- Opening Delimiter -

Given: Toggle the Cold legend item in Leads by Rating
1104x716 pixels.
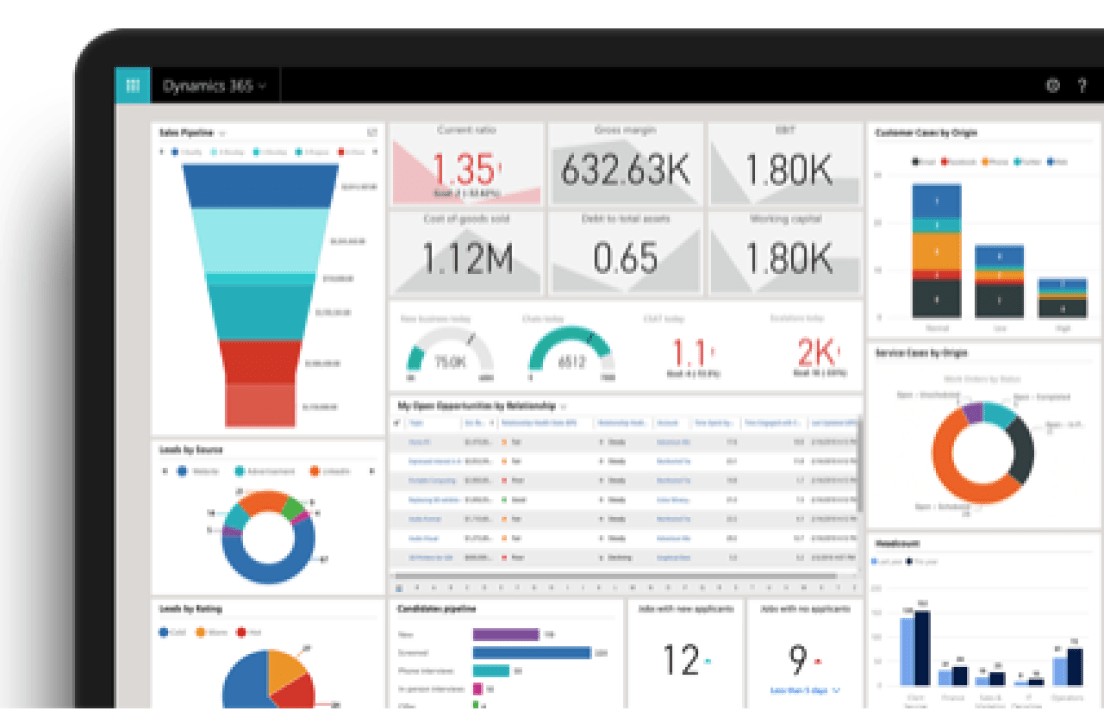Looking at the screenshot, I should coord(172,632).
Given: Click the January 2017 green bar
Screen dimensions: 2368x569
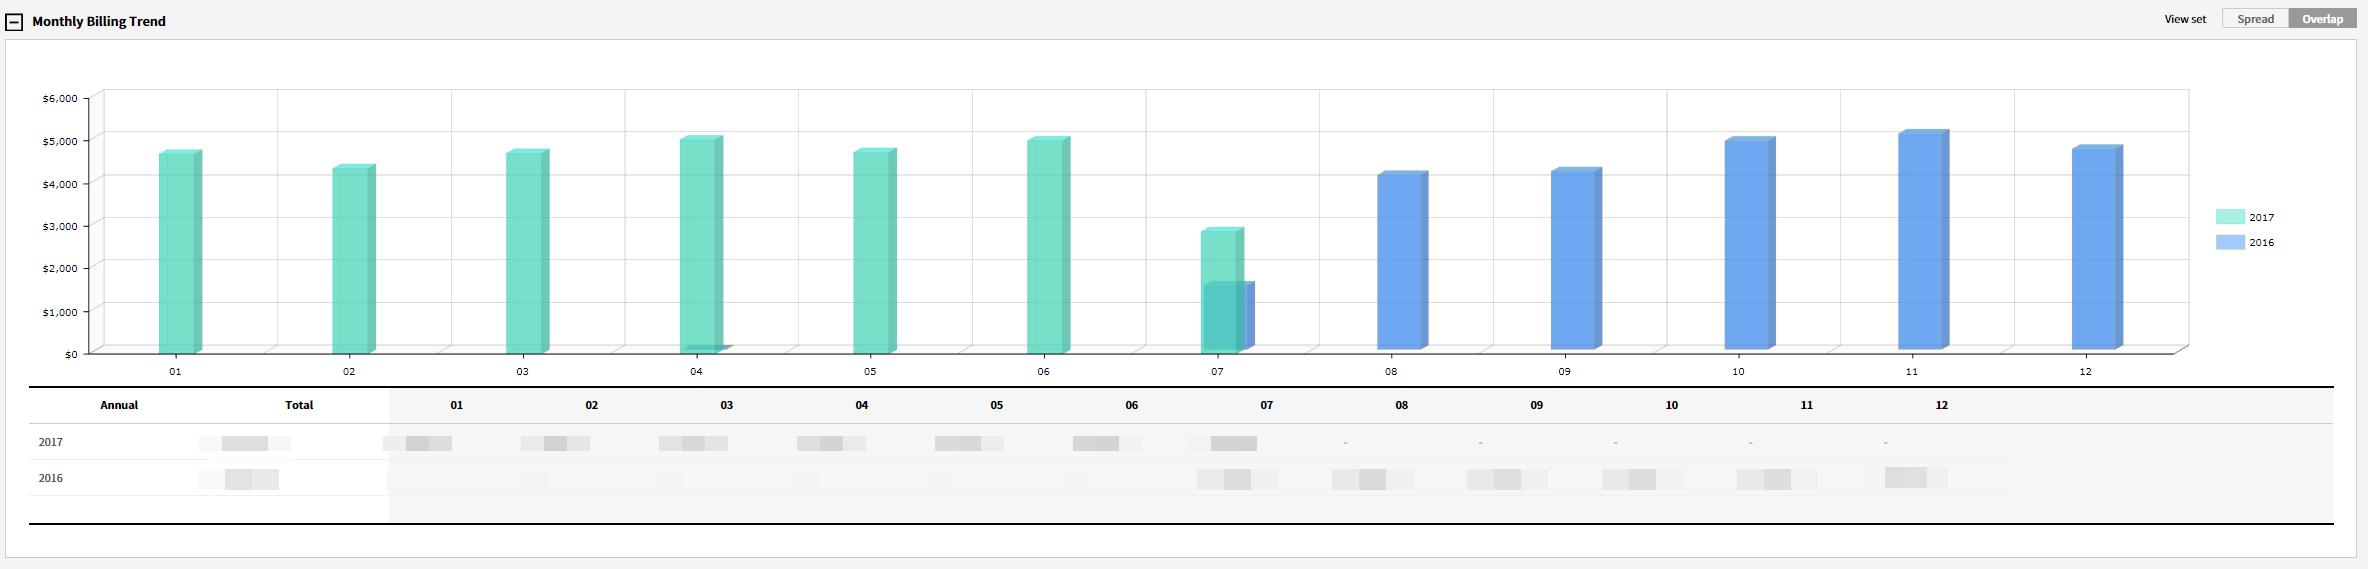Looking at the screenshot, I should pyautogui.click(x=177, y=252).
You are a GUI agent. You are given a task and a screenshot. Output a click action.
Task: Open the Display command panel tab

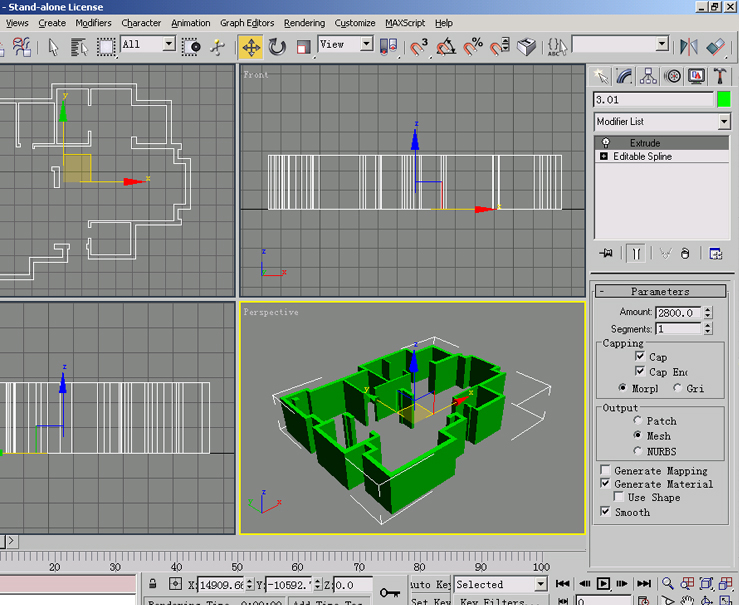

- Closing Delimiter -

* [Exercise objective]: From the first line to the last, copy the records exactly and skip the pictures.

* [Output of the exercise]:
Given: Toggle the Cold legend item in Leads by Rating
1104x716 pixels.
Looking at the screenshot, I should coord(172,632).
Given: Click the January 2017 green bar
Screen dimensions: 2368x569
Looking at the screenshot, I should pyautogui.click(x=177, y=252).
You are a GUI agent. You are given a task and a screenshot. Output a click action.
Task: Open the Display command panel tab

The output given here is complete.